Paraná enviou 200 policiais para rio
O Paraná enviou cerca de 200 policiais civis e militares para reforçar a segurança dos Jogos Olímpicos e Paralímpicos do Rio de Janeiro. A maior parte deles são policiais militares. Assim, como Paraná, outros estados da federação também enviarão pequenas tropas para a capital fluminense. Para poder trabalhar no evento, todos esses policiais participaram de cursos de capacitação, que inclui ações antiterrorismo. O curso envolve também táticas de resgate em caso de eventual tragédia e identificação de suspeitos de terrorismo. Em um deles, foram reconstituídos cenários como os atentados ocorridos em Paris na casa de shows Bataclan.
O que diz a PF
A Polícia Federal, por meio de nota, informou que os órgãos de inteligência da instituição não encontraram indícios, até o momento, que apontem para possível ataque terrorista durante os Jogos. Além disso, a PF afirmou que trabalha há mais de 20 anos com ações de inteligência de enfrentamento ao terrorismo e que, recentemente, ganhou reforço com a sanção da lei Antiterror, n.º 13.260/2016.
Esquema olímpico
Rede de combate ao terror montada pela Abin para a Rio-2016:
Apoio externo
Mais de 80 agências estrangeiras de segurança ajudarão Brasil.
Centros de inteligência
Serão ativados durante todo o período da Olimpíada centros de Inteligência tanto no Rio de Janeiro quanto nas cidades-sede do futebol (Brasília, São Paulo, Salvador, Belo Horizonte e Manaus).
Avaliação de risco
Haverá avaliações de riscos de áreas e instalações ligadas aos Jogos. Oficiais de Inteligência da Abin já atuam na verificação de vulnerabilidades nos sistemas de segurança.
Observadores
Os chamados spotters, ou observadores à paisana capacitados na identificação de suspeitos de terrorismo, estarão espalhados pelos locais de competição como torcedores.
Protocolos
Já estão definidos protocolos de ação conjunta e estratégias de atuação coordenada em caso de ataque terrorista.
Agenda fixa de segurança contra ameaça externa divide opiniões
O avanço recente do terror e os Jogos Olímpicos no Rio de Janeiro trazem à tona um debate sobre a necessidade de implantar no país uma agenda robusta contra ameaça externa com programas definidos e investimento forte. Especialistas ouvidos pela reportagem têm opiniões divididas.
Professor de Relações Internacionais na ESPM, Heni Ozi Coukier afirma que a população precisa aceitar que o terrorismo não faz distinção entre países para começar a cobrar das autoridades um programa de segurança interna.

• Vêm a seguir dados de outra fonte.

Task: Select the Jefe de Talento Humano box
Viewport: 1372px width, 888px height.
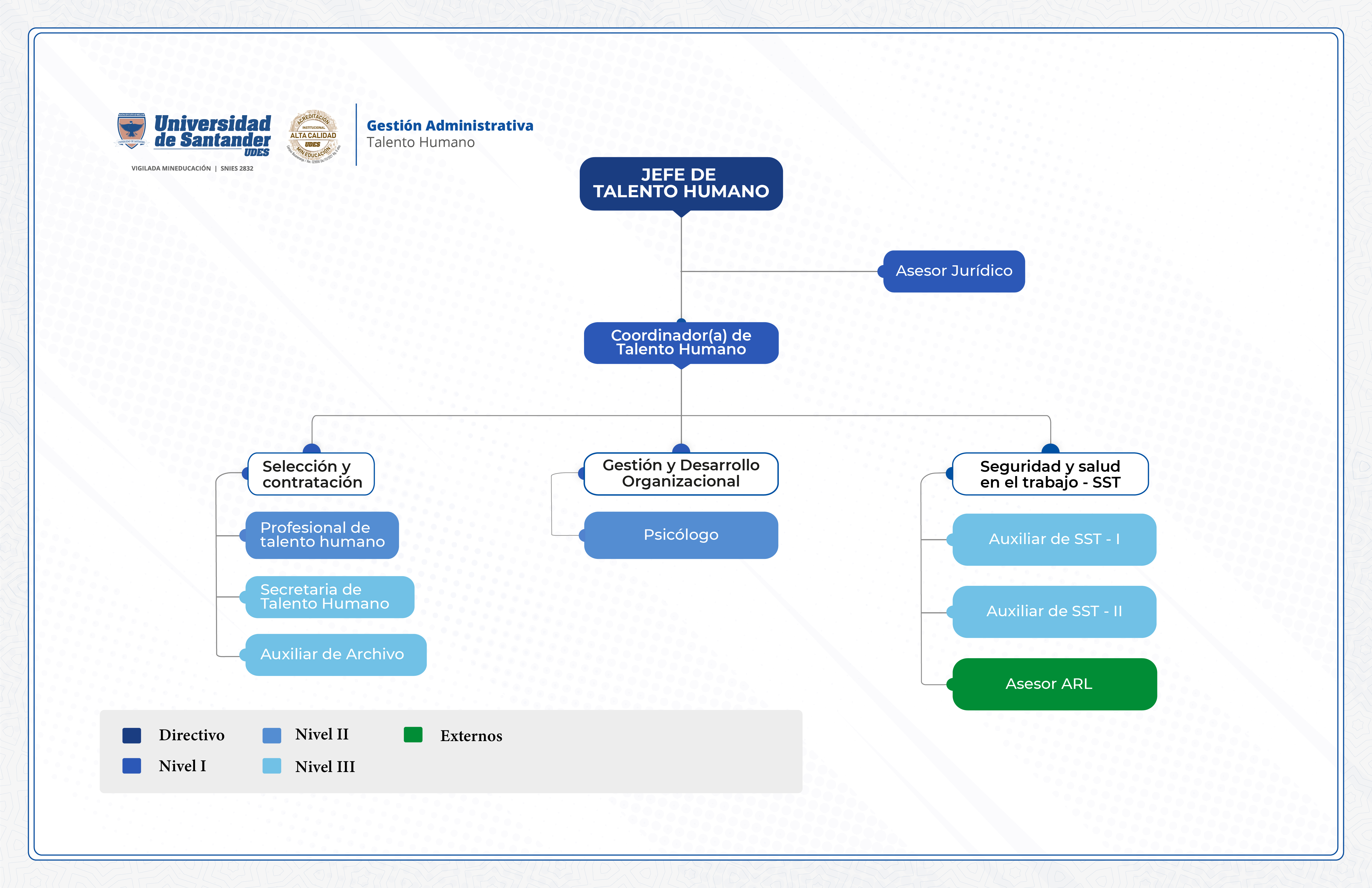Action: (681, 183)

“O Brasil precisa estar preocupado com isso, colocar na pauta, na agenda, e não tem feito isso. Precisa investir na área, ter uma integração, troca de informação com países de lidam com esse problema o tempo inteiro”, ressaltou.
Coordenação de ações
Para o professor de Direito Internacional da FAE Eduardo Saldanha, é mais provável que o país seja um local para coordenação de ações do que propriamente um alvo. O motivo seria a facilidade de permanência no país.
“Devemos nos proteger de locais onde essas pessoas possam ficar para coordenar ações no exterior, mas não acho que seja o caso de criar uma política permanente, mas de cooperação com estados que estejam interessados neste combate”, explicou.
Segundo ele, o Brasil tem necessidades mais urgentes que uma agenda fixa para segurança contra ameaça externa. “O país passa por uma crise estrutural muito grande e profunda. Já não tem orçamento, por exemplo, para investir no ministério das relações exteriores. Falar em política de segurança permanente para se proteger de ameaça externa é pular prioridades”, mencionou.